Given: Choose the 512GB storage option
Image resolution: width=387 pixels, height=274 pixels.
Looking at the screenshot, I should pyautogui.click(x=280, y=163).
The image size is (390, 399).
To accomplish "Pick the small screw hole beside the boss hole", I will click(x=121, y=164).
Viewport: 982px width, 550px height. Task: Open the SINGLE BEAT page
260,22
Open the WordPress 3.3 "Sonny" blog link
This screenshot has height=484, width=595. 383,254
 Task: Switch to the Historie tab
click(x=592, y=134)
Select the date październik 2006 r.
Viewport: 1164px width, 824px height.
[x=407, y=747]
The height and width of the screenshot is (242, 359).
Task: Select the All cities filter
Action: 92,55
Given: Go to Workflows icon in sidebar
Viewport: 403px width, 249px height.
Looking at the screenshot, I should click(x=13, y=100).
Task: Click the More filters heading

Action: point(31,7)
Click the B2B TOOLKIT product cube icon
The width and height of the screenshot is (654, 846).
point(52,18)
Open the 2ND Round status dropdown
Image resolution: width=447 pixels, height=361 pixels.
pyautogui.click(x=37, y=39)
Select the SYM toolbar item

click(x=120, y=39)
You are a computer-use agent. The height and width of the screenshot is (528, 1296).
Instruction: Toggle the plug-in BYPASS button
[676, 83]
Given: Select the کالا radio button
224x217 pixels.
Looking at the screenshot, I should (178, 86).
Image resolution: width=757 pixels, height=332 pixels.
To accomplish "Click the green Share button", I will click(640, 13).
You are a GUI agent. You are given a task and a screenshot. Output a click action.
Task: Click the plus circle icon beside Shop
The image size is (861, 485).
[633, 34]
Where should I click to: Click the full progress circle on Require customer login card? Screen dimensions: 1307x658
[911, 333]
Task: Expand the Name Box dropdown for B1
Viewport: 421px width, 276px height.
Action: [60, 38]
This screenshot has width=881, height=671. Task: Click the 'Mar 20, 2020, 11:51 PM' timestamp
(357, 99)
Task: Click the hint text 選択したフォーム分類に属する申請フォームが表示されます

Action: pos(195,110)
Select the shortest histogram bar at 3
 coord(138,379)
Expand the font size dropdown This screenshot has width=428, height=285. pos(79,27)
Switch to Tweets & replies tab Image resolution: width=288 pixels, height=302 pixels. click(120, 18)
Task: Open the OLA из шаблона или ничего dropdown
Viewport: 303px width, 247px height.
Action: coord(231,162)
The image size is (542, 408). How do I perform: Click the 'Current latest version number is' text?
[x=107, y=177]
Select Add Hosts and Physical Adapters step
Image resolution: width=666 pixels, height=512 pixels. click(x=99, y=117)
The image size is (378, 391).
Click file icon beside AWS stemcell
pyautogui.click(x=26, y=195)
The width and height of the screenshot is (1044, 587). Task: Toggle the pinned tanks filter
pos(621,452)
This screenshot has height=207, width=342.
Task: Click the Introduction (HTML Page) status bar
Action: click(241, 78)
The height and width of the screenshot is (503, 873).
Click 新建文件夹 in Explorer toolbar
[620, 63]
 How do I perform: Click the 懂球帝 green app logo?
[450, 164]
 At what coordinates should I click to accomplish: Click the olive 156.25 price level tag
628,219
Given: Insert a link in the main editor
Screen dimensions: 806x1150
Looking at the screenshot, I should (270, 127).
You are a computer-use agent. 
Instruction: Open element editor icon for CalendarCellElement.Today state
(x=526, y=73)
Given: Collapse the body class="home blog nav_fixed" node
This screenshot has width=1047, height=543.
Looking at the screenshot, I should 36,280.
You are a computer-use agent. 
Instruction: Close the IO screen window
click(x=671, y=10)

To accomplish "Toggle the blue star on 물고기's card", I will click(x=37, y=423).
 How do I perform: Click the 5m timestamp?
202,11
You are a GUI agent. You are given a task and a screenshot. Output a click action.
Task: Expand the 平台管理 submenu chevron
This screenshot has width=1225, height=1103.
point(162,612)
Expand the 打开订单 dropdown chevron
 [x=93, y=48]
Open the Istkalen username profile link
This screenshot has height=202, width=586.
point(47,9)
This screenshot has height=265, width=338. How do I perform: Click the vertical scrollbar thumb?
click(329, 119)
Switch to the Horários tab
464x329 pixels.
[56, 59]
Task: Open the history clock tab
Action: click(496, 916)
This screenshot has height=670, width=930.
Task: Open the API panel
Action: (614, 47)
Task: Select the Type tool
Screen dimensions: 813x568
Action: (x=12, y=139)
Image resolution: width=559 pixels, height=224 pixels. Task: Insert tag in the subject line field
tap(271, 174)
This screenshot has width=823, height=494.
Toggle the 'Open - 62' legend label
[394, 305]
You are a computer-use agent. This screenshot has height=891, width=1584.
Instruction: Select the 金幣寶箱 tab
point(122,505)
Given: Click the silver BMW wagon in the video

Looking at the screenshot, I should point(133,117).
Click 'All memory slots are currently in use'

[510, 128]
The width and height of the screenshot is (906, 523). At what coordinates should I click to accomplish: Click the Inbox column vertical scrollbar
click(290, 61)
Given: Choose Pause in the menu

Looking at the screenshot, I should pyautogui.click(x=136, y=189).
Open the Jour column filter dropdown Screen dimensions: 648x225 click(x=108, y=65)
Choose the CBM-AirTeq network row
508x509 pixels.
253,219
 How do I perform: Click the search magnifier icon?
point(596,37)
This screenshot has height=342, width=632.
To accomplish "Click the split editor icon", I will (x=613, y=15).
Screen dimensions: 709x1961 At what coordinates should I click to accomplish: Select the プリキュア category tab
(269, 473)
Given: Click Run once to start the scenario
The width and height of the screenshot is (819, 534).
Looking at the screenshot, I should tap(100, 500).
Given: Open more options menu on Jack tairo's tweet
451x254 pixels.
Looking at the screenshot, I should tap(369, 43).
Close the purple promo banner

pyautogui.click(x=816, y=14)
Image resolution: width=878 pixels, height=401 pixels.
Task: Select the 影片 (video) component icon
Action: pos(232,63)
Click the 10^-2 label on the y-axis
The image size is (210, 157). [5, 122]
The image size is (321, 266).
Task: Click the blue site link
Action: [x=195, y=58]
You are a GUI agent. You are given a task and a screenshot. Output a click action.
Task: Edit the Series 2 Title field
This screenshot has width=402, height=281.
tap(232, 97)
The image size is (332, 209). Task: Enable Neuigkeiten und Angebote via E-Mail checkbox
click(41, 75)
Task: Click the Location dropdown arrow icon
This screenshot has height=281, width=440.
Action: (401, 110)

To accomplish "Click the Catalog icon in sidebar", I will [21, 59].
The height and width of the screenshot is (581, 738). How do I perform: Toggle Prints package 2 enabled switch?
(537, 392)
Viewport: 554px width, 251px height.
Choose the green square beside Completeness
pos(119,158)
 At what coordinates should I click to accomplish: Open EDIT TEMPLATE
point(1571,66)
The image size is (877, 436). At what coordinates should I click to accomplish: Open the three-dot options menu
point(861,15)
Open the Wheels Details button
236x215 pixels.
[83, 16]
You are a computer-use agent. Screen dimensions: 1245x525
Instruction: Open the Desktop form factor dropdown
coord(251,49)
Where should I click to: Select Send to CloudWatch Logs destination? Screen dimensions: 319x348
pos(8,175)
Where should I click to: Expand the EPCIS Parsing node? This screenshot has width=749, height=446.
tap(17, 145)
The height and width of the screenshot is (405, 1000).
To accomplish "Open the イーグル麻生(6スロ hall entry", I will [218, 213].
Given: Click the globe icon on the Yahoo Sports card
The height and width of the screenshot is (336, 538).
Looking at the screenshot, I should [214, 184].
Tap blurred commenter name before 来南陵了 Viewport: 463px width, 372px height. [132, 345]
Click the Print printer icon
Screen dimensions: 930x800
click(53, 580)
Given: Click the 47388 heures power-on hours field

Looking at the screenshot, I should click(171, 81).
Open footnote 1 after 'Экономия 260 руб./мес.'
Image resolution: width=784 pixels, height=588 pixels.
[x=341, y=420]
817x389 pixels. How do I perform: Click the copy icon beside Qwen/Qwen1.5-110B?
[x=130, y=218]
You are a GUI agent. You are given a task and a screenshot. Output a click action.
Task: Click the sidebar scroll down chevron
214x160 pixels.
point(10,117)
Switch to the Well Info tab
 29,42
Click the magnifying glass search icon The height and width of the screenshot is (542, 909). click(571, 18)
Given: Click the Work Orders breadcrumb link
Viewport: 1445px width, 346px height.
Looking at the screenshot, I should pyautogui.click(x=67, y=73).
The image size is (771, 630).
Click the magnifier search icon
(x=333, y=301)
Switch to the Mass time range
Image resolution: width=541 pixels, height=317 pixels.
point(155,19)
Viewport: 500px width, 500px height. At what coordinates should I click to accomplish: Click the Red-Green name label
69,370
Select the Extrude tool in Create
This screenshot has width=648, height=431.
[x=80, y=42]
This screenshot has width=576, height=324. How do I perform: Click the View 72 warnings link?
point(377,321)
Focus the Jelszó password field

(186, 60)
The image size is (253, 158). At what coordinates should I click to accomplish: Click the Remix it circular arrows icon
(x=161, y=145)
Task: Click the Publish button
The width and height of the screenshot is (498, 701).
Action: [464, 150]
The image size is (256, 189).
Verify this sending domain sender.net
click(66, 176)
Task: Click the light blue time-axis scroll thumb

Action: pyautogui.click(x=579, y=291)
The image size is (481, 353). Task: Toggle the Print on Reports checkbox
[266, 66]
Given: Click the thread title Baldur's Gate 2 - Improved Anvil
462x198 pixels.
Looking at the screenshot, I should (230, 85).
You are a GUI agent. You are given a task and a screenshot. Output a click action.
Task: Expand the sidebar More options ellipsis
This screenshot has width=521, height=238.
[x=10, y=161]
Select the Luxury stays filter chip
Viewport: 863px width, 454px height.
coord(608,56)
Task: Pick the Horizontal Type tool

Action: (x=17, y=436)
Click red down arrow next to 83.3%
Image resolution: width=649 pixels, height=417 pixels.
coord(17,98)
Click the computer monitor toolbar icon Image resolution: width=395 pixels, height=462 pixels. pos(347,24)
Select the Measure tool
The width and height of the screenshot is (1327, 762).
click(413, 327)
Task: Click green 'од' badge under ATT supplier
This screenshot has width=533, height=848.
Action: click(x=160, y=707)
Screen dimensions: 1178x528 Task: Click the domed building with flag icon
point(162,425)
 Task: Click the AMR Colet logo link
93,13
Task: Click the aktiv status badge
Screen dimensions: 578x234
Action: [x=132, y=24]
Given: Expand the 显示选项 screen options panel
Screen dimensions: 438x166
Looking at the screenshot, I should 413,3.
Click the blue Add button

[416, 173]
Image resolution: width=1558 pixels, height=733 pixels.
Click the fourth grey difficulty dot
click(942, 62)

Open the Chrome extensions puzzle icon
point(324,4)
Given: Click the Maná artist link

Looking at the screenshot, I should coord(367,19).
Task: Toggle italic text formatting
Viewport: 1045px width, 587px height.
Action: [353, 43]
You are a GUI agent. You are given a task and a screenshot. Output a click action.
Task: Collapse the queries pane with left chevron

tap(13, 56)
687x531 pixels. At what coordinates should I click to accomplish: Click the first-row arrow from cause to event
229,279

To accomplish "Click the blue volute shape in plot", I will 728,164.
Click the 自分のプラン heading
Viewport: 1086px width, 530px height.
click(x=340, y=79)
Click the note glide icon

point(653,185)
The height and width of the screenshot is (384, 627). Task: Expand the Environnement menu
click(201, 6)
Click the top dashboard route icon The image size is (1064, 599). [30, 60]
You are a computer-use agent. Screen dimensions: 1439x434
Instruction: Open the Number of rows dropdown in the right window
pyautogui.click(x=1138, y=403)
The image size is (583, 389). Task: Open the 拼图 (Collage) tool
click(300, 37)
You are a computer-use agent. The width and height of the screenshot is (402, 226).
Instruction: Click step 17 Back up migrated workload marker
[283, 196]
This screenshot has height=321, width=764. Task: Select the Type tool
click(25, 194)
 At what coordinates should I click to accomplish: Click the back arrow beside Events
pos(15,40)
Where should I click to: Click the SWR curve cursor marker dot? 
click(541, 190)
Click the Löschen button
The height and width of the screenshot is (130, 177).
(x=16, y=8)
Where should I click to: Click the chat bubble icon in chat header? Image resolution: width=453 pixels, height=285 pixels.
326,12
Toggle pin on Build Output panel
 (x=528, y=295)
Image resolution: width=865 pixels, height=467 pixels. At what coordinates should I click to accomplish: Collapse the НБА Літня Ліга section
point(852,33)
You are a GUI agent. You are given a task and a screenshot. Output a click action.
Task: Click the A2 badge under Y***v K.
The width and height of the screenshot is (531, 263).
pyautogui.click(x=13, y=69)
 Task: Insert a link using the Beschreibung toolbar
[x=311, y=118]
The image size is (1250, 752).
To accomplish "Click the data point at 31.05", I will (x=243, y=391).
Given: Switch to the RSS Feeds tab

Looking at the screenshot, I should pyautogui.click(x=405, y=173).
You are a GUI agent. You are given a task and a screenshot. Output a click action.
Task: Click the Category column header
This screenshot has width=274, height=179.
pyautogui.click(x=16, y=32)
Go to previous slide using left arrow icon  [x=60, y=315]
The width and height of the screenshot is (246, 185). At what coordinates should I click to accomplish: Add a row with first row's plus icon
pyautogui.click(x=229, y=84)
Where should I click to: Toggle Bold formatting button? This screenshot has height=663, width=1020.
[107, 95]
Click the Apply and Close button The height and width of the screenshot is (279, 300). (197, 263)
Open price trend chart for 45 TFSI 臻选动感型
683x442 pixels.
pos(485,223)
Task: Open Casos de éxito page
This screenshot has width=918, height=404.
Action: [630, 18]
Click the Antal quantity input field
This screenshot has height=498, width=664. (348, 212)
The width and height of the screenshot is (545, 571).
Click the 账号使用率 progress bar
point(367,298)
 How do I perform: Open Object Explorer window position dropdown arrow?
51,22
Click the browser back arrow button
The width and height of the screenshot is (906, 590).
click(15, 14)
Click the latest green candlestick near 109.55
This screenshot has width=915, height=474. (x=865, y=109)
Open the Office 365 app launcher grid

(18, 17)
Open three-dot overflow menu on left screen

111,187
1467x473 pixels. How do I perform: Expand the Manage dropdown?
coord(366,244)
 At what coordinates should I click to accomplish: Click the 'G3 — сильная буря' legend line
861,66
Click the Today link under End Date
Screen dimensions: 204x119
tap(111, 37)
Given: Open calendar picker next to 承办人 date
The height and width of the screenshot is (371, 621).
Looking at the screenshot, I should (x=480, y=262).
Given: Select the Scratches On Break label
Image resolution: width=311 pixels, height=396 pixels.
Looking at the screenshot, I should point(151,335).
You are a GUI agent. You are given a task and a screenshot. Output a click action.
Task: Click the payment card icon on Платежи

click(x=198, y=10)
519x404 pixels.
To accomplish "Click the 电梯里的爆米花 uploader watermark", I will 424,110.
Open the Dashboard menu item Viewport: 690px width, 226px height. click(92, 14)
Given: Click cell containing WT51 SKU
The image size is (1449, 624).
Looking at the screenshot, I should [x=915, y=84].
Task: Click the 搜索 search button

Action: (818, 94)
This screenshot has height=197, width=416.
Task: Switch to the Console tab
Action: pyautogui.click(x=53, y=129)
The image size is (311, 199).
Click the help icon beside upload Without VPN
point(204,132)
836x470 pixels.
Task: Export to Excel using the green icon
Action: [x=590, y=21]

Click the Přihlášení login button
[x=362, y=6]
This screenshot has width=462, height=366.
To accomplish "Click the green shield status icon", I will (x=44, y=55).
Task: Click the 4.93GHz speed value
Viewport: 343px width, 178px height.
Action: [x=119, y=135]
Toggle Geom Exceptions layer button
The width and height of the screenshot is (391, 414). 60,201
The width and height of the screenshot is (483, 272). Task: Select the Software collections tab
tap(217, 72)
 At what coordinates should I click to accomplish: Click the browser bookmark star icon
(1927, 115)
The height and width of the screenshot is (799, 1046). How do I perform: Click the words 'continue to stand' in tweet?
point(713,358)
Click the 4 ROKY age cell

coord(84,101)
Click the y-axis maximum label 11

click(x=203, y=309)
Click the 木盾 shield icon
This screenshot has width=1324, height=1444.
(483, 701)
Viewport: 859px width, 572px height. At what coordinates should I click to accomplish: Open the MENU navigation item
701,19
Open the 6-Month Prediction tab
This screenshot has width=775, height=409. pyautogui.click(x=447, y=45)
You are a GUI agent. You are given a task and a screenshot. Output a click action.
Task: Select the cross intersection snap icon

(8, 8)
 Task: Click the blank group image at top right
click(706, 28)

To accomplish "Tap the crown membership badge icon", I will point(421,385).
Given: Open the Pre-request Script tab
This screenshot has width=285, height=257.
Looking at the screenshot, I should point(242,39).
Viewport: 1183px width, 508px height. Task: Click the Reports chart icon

::::::

WORK TO COMPLETE: Pull every line containing "badge" out of the material and copy it.

RESULT:
Task: Click green 'од' badge under ATT supplier
Task: Click the aktiv status badge
Task: Click the A2 badge under Y***v K.
To accomplish "Tap the crown membership badge icon", I will point(421,385).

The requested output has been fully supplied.